» WHAT TO WORK ON:
(1) According to the passage on South African monetary policy, what did Stals do in September?
(2) Please continue the passage on South African monetary policy from its final sentence onward.

Top of TEXT UNDER STUDY

In particular, the hall-mark of Stals's monetary policy is the defence of the rand and the attempt to kill inflation by maintaining punitively high interest rates - that is, a high price for borrowing money. In September Stals once more raised the interest rate, probably wiping out hopes of an effective economic recovery in the coming year. As Charles Millward and Vella Pillay recently pointed out, Stals's obsessive, one track strategy (keeping the interest rate high) strikes heavily and disproportionately at ordinary consumers and small business. "Large corporates", they write, "with direct access to the money markets avoid much of the pain."

As the RDP has noted, the essential problems in the South African economy are deep-seated structural problems, requiring major transformation. Instead of working in tandem with this general policy of major restructuring, the Reserve Bank's "knee-jerk reaction", Millward and Pillay write, "is to pressure the most vulnerable sectors - consumers and small business - by reducing disposable incomes. Give your money to the banks rather than waste it on Japanese television sets is [Stals's] clear message. Stals's great strategy of defending the rand and fighting inflation looks progressively more hopeless."

Central banks in developing countries

Paul Bowles (University of Northern British Columbia) and Gordon White (Institute of Development Studies, University of Sussex) have recently produced a valuable study on central (or reserve) bank independence. The needs of developing countries, they argue, are quite different from the advanced capitalist economies.

Bottom of TEXT UNDER STUDY
Top of INPUT DATA

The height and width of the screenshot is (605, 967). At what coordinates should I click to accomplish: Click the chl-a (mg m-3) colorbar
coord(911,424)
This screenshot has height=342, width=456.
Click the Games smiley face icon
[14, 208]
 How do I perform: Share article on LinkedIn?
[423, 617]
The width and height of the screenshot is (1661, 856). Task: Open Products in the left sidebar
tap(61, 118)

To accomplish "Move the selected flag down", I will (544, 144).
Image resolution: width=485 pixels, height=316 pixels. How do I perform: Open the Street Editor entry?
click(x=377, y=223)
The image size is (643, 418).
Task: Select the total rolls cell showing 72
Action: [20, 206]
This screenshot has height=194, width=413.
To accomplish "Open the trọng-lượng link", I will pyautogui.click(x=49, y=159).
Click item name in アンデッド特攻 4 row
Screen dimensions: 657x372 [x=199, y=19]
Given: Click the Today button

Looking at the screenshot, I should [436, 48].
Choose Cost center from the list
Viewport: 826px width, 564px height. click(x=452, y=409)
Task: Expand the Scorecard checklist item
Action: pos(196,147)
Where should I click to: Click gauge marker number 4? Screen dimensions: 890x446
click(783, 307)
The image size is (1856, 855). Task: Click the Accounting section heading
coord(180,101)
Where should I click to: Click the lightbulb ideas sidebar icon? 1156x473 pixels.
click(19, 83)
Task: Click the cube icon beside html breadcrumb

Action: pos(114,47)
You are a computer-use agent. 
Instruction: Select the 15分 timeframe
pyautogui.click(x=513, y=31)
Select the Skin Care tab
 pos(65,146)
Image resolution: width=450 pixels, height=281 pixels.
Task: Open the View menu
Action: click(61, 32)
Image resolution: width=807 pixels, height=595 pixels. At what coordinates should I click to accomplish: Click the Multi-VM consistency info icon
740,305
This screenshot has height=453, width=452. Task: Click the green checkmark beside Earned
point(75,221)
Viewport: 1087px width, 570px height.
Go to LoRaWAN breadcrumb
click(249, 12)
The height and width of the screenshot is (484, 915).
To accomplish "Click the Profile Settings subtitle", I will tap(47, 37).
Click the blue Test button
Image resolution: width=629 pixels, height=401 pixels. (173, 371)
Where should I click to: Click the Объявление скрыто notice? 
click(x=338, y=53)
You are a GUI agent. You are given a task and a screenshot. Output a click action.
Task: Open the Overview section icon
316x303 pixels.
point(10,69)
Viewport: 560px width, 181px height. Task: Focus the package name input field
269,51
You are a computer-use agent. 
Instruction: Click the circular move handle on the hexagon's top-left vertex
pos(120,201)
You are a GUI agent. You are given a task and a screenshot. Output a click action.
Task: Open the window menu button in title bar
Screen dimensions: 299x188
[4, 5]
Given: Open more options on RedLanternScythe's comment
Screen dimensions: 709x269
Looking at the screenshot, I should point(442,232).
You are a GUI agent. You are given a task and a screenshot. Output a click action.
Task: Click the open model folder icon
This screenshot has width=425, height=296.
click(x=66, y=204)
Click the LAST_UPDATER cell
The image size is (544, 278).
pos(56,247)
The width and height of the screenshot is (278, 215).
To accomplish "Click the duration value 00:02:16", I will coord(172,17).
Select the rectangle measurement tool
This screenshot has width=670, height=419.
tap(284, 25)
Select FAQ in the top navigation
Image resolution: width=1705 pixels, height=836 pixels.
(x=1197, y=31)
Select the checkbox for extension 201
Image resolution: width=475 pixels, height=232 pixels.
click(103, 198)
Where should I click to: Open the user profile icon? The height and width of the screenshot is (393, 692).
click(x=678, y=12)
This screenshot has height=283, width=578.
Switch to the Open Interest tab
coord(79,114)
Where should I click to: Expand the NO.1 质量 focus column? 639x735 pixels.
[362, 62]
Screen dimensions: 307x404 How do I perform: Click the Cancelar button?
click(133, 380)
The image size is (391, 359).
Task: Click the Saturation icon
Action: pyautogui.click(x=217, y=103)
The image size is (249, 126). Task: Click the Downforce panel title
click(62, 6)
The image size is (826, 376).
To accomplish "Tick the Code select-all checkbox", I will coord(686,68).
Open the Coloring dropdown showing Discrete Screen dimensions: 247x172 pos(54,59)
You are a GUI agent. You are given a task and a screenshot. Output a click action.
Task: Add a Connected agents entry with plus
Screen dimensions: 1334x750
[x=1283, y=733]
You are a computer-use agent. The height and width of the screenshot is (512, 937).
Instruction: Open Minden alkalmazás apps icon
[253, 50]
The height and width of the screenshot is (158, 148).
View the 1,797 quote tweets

Bottom of INPUT DATA

» EXPECTED OUTPUTS:
(1) He raised the interest rate once more.

(2)
It is worth quoting the core of their argument at some length: "One of the key institutional characteristics of the successful East Asian late developers [South Korea, Taiwan and China] has been their control over their financial systems. The NICs [newly industrialised countries] and China have used their financial systems as a crucial part of an overarching state led development strategy. In particular, the low interest policy loan has been a central feature of government policy in determining investment priorities, allocating capital and shaping industrial growth...In all of these cases...states have followed an interventionist industrial policy premised on the logic of the theory of late development, in which low interest rates for long term credit have been used to channel resources into specific sectors. This has only been possible because the policies of the central bank have been determined within the general development policy making framework...The central banks in these three countries have therefore had relatively circumscribed roles and have generally operated as but one, often subordinate, player in the government apparatus."

All of this contrasts fundamentally with the role played by central banks in the advanced capitalist economies. In the case of Taiwan, South Korea and China "the central bank is a part of the institutional framework of the developmental state and as such is assigned a role quite different from that envisaged in the Northern debate of an agency existing beyond control with a single mission of price stability."

It is quite obvious that with Stals's Reserve Bank we are aping an absolutely inappropriate model. Stals's Reserve Bank is inimical in outlook, composition and policies to the huge reconstruction and development that confronts us in SA.

Time for change

It is time that the Reserve Bank was transformed. The original Reconstruction and Development Programme is quite clear about this: "The Interim Constitution contains several mechanisms which ensure that the Reserve Bank is both insulaced from partisan interference and accountable to the broader goals of development and maintenance of the currency."

The new RDP White Paper repeats this correct formulation more or less word for word – even if it now overemphasises the role of "high real interest rates". In the original RDP there was also some brief elaboration on how non-partisan independence within a developmental context could be achieved: "the law must change the Act governing the Reserve Bank to ensure a board of directors that can better serve society as a whole. The board must include representatives from the trade unions and civil society. In future, a stronger board of governors should emerge through the appointment of better-qualified individuals."

Isn't it about time we followed the RDP's advice?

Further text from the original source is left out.